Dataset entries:
------------------------------------------------
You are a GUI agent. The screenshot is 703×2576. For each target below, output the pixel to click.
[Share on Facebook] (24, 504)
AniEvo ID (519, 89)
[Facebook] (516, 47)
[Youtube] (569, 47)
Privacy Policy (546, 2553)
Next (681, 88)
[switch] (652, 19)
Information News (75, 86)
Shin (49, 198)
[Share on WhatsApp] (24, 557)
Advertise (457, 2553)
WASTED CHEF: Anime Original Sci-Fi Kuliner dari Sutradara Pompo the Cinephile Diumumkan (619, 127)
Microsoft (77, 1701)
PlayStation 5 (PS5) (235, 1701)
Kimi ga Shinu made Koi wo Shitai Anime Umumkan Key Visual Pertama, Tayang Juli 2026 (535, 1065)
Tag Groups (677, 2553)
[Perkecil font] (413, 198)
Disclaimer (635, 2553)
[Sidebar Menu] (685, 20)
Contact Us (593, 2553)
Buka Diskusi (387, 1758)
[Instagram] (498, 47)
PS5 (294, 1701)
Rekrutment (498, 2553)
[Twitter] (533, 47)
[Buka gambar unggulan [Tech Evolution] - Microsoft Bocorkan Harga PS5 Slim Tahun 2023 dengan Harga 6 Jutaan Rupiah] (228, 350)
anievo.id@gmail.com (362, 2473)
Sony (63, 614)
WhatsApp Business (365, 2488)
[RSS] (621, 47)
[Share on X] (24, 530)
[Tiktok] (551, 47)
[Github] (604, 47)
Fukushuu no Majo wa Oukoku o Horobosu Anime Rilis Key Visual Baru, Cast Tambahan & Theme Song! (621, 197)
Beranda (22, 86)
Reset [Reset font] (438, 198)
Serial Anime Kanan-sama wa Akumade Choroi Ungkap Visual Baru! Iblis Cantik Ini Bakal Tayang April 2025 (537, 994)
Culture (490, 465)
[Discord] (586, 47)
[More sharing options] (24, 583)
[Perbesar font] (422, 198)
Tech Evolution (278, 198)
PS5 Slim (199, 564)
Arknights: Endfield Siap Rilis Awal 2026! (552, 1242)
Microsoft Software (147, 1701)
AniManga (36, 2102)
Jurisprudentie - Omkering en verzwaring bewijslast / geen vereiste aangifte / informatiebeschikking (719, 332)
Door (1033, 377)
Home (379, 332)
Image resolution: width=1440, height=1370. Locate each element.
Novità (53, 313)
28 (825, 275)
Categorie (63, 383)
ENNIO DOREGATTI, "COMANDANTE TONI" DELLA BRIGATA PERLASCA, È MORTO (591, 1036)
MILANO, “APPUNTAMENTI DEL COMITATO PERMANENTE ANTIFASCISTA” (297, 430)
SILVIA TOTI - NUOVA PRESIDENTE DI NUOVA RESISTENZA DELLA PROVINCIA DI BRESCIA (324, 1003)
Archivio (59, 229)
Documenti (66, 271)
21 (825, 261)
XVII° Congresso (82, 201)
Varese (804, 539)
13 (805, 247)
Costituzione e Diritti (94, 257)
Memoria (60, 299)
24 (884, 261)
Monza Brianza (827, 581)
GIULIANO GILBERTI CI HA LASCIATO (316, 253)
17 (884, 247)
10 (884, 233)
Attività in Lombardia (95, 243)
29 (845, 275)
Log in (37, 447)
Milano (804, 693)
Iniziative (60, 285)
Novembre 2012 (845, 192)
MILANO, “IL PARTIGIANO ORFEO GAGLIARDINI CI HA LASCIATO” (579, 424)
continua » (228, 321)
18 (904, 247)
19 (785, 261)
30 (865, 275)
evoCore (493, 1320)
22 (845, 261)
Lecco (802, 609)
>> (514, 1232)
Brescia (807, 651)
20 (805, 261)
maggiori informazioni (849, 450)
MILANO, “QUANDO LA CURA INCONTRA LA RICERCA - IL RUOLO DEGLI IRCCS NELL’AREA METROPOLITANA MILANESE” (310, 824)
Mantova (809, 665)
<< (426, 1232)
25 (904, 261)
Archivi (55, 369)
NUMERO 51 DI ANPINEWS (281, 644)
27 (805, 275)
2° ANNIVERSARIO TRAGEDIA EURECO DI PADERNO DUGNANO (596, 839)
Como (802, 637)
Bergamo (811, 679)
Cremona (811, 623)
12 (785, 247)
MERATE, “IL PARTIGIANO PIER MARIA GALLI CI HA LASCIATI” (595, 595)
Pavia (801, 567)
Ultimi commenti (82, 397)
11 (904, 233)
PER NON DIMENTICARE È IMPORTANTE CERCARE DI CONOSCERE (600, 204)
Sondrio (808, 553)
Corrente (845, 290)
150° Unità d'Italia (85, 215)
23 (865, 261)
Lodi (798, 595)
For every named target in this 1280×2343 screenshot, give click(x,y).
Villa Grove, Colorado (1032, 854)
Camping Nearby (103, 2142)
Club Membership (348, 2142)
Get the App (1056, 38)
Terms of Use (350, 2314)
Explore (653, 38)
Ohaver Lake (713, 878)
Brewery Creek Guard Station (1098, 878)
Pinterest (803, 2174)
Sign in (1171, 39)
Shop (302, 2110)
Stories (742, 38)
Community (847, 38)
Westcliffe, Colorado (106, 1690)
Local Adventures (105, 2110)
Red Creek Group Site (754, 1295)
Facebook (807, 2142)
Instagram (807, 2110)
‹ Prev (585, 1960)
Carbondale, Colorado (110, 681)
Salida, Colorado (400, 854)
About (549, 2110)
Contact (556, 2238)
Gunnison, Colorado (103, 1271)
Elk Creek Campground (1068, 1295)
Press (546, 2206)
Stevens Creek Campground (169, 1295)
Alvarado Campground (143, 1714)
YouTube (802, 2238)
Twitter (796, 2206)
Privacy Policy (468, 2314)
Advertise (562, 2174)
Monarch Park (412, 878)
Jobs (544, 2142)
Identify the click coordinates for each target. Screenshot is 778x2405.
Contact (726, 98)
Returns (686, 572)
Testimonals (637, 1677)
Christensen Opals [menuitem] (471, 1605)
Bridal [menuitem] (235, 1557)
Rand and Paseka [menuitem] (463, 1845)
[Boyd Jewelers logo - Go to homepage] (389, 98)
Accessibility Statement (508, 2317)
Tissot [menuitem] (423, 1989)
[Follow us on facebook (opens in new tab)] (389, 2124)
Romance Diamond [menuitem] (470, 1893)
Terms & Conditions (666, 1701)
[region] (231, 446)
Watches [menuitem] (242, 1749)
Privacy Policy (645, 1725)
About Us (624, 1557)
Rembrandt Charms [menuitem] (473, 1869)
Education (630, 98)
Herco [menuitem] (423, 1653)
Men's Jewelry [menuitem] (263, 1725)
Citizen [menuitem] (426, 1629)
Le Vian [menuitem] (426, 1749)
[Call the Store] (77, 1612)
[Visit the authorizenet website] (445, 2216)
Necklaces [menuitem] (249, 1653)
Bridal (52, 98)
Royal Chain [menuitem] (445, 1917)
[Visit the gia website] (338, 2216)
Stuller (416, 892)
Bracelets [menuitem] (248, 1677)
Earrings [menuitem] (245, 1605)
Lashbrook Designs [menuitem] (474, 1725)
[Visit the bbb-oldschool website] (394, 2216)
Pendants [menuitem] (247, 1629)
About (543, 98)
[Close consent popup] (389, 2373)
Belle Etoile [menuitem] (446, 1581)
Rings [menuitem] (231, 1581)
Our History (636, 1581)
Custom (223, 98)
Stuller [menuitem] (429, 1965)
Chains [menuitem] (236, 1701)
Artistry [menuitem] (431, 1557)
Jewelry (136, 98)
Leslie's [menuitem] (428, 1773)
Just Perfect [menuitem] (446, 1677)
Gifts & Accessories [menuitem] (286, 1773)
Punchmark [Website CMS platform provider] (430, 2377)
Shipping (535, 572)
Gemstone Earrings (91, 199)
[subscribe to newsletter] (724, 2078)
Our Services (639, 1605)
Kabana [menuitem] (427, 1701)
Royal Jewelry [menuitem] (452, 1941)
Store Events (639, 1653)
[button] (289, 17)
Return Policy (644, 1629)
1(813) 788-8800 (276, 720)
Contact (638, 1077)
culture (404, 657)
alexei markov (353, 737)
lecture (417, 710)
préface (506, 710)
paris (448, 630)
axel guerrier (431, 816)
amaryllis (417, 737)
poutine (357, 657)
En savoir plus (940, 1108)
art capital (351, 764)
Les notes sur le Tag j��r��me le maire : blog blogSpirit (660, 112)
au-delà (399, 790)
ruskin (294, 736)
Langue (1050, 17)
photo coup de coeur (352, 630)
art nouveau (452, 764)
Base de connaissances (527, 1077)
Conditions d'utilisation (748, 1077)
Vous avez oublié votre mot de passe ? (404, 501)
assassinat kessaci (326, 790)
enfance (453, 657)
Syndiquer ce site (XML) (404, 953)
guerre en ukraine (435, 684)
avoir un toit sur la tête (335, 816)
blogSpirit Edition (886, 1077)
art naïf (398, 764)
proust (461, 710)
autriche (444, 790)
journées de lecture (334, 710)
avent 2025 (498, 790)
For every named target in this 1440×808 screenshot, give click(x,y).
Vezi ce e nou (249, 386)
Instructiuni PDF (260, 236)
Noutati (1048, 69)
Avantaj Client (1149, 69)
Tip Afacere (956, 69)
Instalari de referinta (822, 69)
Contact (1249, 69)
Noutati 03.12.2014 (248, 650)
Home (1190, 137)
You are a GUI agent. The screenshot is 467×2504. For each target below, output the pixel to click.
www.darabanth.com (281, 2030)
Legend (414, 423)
------------------------------------------------
Reproduce the stretch of entries from the line that contains "150° Unità d'Italia (85, 215)" through the line that contains "Instagram (807, 2110)", replacing "Camping Nearby" with "Campgrounds Nearby" and leaving everything else unchanged.

150° Unità d'Italia (85, 215)
23 (865, 261)
Lodi (798, 595)
For every named target in this 1280×2343 screenshot, give click(x,y).
Villa Grove, Colorado (1032, 854)
Campgrounds Nearby (103, 2142)
Club Membership (348, 2142)
Get the App (1056, 38)
Terms of Use (350, 2314)
Explore (653, 38)
Ohaver Lake (713, 878)
Brewery Creek Guard Station (1098, 878)
Pinterest (803, 2174)
Sign in (1171, 39)
Shop (302, 2110)
Stories (742, 38)
Community (847, 38)
Westcliffe, Colorado (106, 1690)
Local Adventures (105, 2110)
Red Creek Group Site (754, 1295)
Facebook (807, 2142)
Instagram (807, 2110)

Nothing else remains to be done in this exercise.